**Given data:**
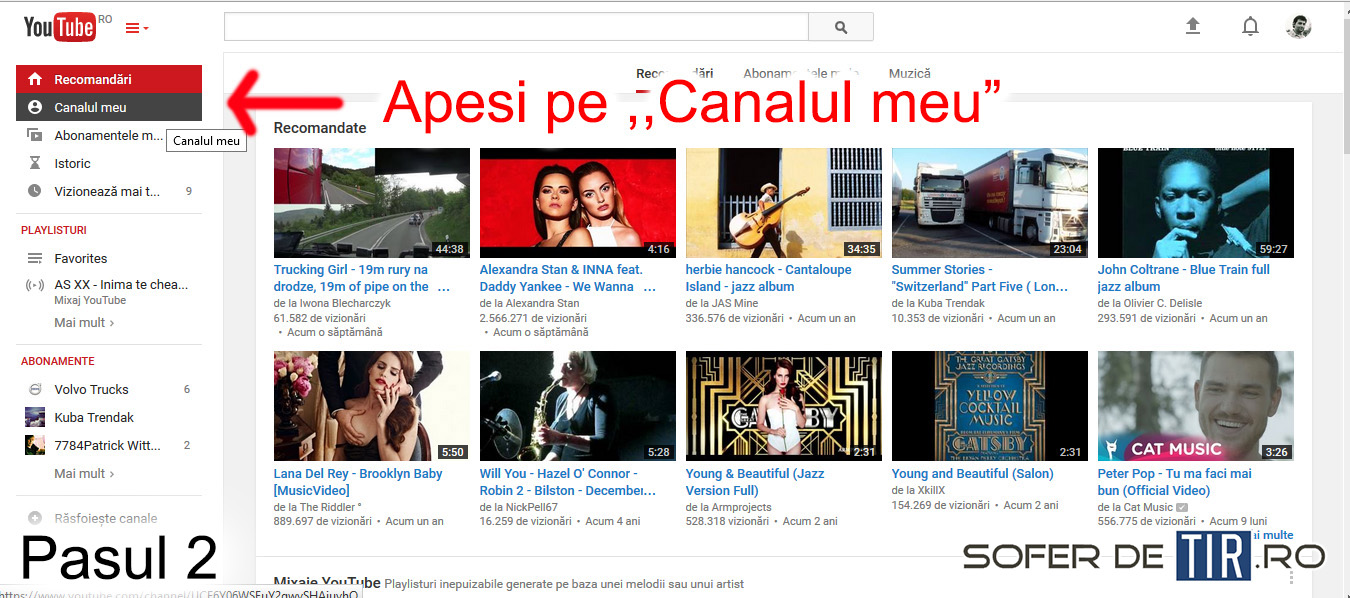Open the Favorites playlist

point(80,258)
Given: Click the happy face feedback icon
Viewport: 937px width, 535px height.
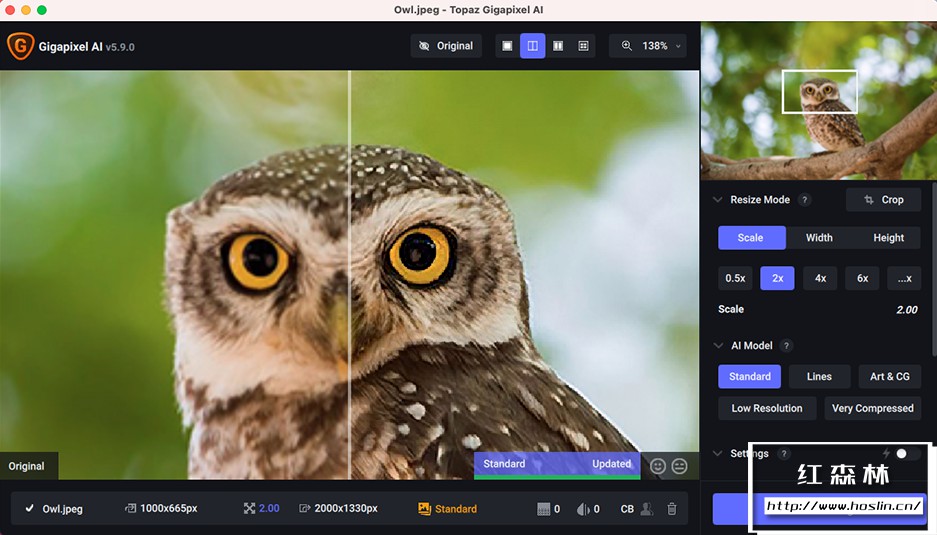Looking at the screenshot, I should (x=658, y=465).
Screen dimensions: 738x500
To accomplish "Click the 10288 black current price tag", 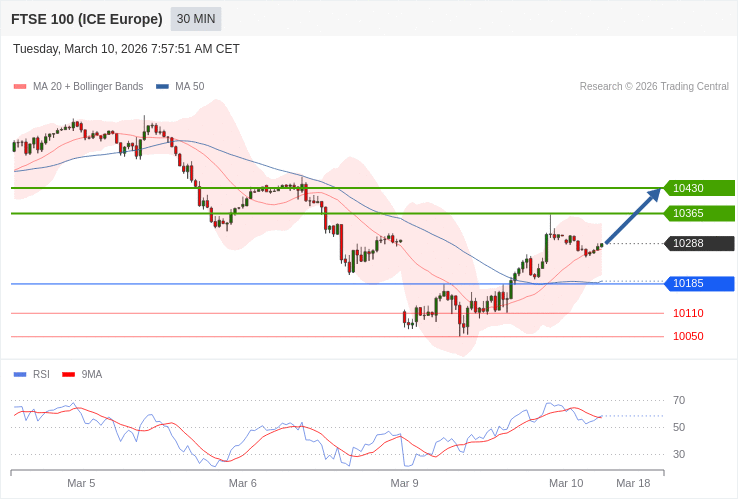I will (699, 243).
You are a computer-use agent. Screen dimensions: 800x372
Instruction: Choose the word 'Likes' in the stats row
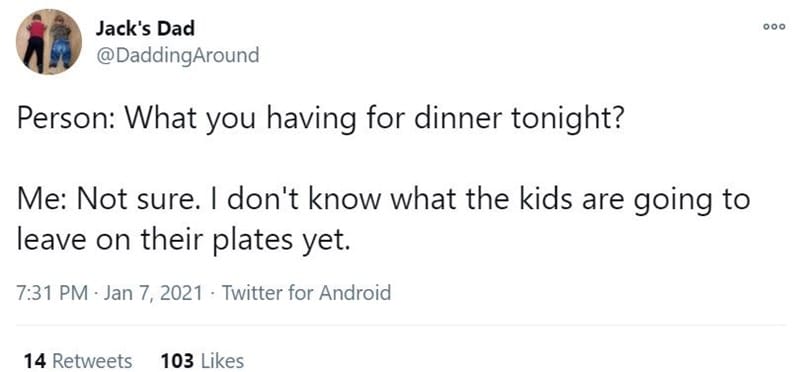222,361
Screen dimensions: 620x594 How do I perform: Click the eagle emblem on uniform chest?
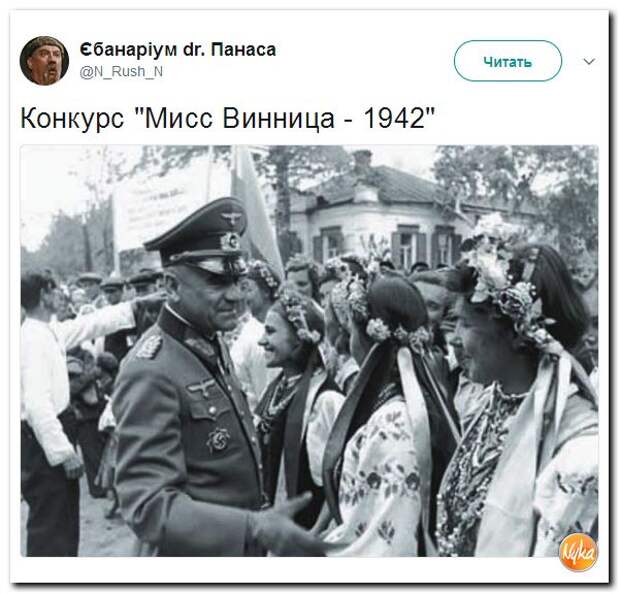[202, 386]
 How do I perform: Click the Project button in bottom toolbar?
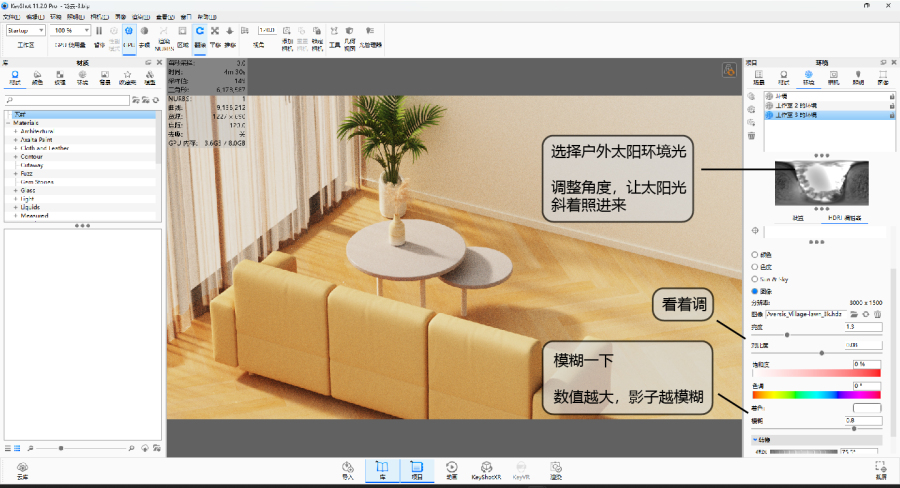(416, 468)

--

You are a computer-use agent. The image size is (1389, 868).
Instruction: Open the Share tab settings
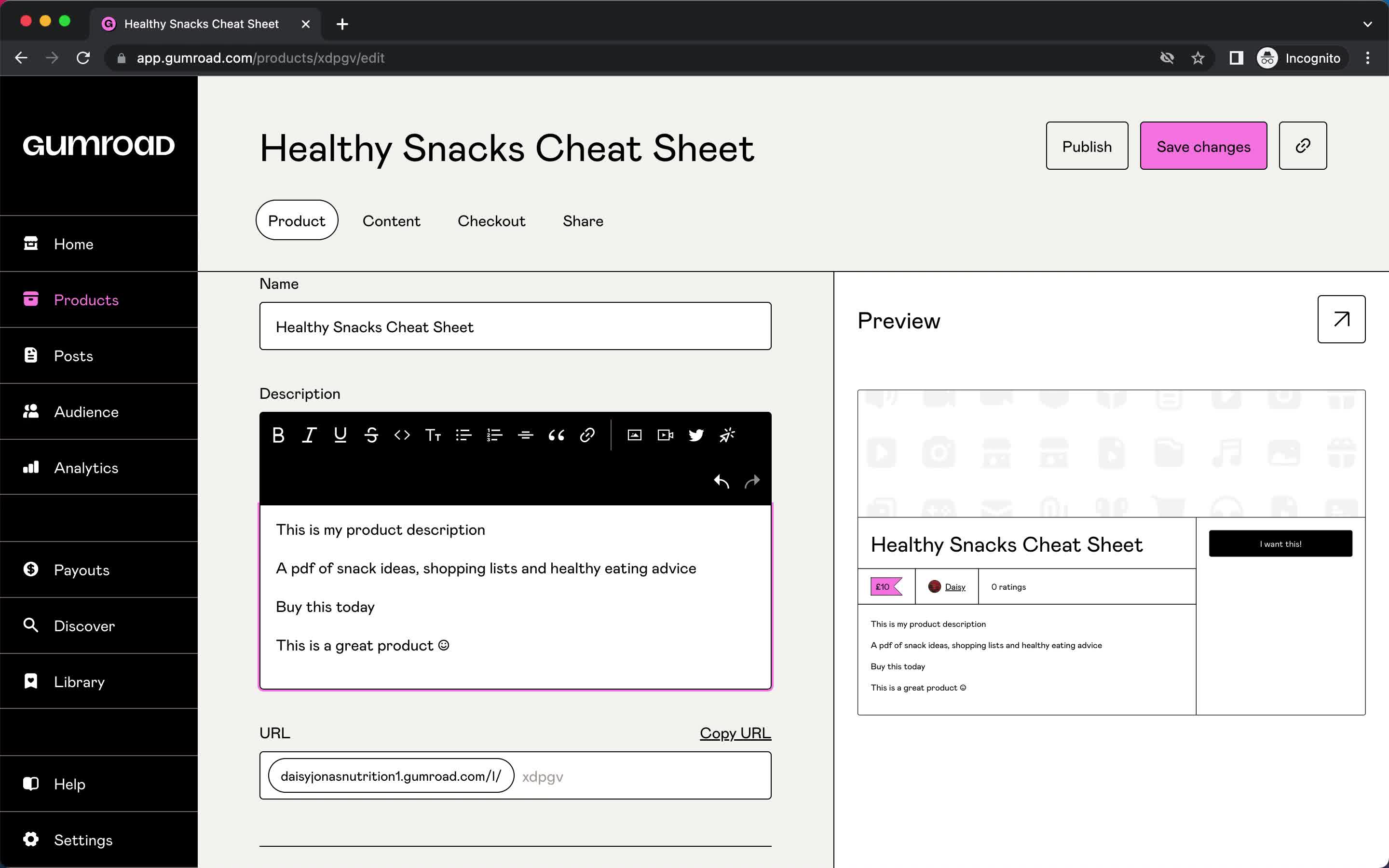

**Instructions to follow:** Of the entries above, repeat exactly the lines between the line with "You are a computer-use agent. The" and the line with "Instruction: Open the Share tab settings", inclusive, and no others.

**Result:**
You are a computer-use agent. The image size is (1389, 868).
Instruction: Open the Share tab settings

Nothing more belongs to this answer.